В такие минуты Адамберг умел действовать относительно быстро, и Данглар поспешил собрать людей и последовал за ним, не дожидаясь объяснений.
Комиссар подождал, пока двое лейтенантов и бригадир усядутся на заднем сиденье машины, а сам удержал Данглара за рукав:
— Подождите, Данглар. Не стоит заранее пугать этих ребят.
— Их зовут Жюстен, Вуазене и Керноркян, — сказал Данглар.
— Свершилось. На улице Жан-Жака Руссо обнаружен труп. На дверях дома недавно были нарисованы десять перевернутых четверок.
— Черт, — проговорил Данглар.
— Убитый — мужчина лет тридцати, белый.
— Это важно, что белый?
— Да, потому что тело у него черное. У него почерневшая кожа. И язык.
Данглар наморщил лоб.
— Чума, — сказал он. — «Черная смерть».
— Вот именно. Но я не думаю, что этот человек умер от чумы.
— Почему вы так уверены?
Адамберг пожал плечами:
— Не знаю. Просто это было бы чересчур. Во Франции давным-давно нет чумы.

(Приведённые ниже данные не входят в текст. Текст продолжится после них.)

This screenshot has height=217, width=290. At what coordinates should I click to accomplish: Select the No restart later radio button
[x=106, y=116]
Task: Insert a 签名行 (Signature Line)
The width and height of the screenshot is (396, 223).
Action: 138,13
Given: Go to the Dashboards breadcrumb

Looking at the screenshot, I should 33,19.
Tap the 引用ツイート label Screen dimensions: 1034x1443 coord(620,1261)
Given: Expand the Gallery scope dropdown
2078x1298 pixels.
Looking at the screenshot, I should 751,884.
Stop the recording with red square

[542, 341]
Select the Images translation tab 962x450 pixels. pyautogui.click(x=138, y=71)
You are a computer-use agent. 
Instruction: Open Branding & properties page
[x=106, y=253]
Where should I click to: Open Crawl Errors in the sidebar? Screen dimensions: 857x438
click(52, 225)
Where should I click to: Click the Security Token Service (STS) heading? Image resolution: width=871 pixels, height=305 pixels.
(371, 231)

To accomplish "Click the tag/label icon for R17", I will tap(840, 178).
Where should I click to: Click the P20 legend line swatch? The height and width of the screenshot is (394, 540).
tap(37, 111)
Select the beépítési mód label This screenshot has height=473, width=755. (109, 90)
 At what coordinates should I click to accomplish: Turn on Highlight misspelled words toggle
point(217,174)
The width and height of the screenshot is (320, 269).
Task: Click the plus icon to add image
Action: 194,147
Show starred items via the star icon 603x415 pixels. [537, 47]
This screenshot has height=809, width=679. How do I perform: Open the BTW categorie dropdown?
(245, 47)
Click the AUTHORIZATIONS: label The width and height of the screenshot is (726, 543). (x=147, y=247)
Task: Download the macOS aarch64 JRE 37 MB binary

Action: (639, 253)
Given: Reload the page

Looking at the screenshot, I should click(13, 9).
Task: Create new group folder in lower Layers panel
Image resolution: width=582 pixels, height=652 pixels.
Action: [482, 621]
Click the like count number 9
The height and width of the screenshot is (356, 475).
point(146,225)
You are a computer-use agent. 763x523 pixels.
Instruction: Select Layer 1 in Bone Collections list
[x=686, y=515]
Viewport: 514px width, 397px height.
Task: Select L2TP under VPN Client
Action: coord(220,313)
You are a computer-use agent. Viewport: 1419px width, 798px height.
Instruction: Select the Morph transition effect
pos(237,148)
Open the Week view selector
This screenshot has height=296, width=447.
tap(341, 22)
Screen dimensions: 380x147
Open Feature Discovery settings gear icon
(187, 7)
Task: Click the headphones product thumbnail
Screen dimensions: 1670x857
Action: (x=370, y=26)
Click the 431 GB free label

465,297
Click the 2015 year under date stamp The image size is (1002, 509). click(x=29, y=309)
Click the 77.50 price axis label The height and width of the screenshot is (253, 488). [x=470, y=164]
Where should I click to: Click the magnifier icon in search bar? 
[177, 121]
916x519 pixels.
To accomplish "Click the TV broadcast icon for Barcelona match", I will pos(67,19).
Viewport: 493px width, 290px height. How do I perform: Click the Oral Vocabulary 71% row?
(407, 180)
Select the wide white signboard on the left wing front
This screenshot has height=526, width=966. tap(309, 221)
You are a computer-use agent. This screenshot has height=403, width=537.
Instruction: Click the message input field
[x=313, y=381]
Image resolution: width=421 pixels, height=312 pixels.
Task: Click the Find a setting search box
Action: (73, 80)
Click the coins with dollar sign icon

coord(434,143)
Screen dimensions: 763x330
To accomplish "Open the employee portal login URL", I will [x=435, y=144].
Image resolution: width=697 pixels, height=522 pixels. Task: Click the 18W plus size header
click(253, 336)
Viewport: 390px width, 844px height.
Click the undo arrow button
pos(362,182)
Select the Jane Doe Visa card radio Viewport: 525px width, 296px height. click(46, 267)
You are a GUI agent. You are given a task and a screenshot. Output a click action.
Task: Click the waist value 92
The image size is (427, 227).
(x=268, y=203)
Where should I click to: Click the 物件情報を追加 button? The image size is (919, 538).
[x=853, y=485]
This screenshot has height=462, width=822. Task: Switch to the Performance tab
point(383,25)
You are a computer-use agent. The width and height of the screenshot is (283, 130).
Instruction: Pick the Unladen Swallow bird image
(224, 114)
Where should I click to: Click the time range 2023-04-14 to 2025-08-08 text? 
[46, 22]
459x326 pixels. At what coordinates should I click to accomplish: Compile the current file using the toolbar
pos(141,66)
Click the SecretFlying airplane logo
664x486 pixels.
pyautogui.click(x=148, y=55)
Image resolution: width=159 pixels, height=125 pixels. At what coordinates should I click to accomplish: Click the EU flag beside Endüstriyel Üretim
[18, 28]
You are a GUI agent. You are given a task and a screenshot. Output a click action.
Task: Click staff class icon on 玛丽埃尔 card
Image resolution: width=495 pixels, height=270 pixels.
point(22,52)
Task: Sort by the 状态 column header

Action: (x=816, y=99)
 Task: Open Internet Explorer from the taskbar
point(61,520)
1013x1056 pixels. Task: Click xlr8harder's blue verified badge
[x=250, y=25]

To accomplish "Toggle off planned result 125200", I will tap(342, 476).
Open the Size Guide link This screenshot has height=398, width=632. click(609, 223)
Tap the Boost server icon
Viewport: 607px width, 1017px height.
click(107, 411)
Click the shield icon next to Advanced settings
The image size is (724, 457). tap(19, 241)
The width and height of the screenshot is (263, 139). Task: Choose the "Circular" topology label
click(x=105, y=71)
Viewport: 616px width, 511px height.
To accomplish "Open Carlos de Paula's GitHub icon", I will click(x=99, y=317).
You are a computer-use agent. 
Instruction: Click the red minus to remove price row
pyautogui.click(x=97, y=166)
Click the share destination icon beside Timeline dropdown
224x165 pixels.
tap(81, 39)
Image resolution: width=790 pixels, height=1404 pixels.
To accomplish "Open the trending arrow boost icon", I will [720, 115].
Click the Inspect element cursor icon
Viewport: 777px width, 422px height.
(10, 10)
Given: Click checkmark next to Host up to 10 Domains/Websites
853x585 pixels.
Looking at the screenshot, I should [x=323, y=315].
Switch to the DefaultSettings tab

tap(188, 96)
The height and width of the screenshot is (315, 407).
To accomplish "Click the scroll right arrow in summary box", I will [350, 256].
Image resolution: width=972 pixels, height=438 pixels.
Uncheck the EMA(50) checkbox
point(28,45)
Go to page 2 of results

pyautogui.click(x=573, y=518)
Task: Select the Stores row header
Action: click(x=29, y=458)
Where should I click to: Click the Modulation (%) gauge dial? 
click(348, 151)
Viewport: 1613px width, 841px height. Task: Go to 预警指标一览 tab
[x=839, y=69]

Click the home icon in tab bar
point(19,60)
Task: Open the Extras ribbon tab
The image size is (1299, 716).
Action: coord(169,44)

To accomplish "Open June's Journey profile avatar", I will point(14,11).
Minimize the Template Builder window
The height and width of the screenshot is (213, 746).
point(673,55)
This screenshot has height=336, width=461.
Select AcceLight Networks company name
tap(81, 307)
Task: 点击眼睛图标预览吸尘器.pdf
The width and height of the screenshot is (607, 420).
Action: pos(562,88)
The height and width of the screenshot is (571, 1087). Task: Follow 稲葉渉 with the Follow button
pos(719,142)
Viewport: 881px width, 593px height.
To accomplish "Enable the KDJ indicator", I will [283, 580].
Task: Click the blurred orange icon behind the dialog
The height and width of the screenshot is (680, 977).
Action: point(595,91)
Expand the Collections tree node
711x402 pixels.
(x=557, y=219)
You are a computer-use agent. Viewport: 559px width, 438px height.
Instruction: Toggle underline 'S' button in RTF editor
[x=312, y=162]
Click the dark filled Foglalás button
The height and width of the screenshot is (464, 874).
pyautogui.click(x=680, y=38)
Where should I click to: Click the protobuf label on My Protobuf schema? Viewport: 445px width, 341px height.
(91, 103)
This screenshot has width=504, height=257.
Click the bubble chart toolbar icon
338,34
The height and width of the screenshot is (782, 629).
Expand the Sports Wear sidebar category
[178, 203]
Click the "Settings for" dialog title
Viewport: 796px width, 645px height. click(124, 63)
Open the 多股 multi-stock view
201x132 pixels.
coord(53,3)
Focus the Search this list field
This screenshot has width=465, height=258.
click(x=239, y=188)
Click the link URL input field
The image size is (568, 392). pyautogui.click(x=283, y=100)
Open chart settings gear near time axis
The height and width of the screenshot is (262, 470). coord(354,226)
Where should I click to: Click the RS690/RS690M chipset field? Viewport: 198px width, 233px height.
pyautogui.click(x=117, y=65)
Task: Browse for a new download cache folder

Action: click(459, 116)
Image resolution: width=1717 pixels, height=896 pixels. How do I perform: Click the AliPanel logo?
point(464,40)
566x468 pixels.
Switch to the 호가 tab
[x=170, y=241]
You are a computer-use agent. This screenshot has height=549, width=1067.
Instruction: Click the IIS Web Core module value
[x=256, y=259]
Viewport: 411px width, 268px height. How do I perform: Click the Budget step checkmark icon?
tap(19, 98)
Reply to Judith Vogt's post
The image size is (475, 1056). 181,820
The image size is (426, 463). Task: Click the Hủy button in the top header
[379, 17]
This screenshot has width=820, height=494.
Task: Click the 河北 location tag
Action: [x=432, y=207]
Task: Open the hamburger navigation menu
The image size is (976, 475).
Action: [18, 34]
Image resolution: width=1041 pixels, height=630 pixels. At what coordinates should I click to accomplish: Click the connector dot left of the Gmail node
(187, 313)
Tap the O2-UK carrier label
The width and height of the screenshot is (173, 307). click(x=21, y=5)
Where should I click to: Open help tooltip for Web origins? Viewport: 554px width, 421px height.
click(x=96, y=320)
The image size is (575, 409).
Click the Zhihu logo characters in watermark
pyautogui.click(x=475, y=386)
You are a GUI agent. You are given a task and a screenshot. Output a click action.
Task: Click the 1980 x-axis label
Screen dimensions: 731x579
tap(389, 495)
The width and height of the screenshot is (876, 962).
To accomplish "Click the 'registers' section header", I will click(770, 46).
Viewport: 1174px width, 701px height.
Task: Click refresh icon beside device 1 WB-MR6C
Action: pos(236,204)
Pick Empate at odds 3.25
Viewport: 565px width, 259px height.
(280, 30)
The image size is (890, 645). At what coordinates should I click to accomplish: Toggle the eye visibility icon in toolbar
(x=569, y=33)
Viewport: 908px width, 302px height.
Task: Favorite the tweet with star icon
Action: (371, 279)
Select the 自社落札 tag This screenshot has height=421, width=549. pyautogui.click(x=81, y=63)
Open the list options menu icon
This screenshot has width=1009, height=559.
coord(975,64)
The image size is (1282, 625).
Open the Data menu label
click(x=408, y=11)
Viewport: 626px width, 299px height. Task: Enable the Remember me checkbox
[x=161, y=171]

— Но ею все равно можно заразить.
— Прежде надо достать бациллу.
— Это вполне возможно. В научных институтах полно бацилл Йерсена, даже в Париже есть, и всем известно, где они находятся. Какой-нибудь ловкач вполне сумел бы их раздобыть.
— Что такое бациллы Йерсена?
— Это их название. Имя и фамилия: Yersinia pestis. Характер: чумная бацилла. Профессия: вековой убийца. Число жертв: десятки миллионов. Движущая сила: наказание.
— Наказание, — пробормотал Адамберг. — Вы уверены?
— Тысячи лет никто не сомневался в том, что чума послана на землю самим Господом Богом в наказание за грехи.
— Знаете, что я вам скажу, не хотелось бы мне встретить Бога в темном переулке. Это все правда, Данглар?
— Правда. Она самый настоящий бич Божий. И представьте, что какой-то тип разгуливает с бациллой в кармане, это же все равно что бомба.
— А если все не так, Данглар? Если кто-то хочет заставить нас поверить, что какой-то тип носит у себя в кармане этот бич Божий, тогда это катастрофа. Как только весть об этом разнесется, город будет охвачен паникой. Нам грозит чудовищный массовый психоз.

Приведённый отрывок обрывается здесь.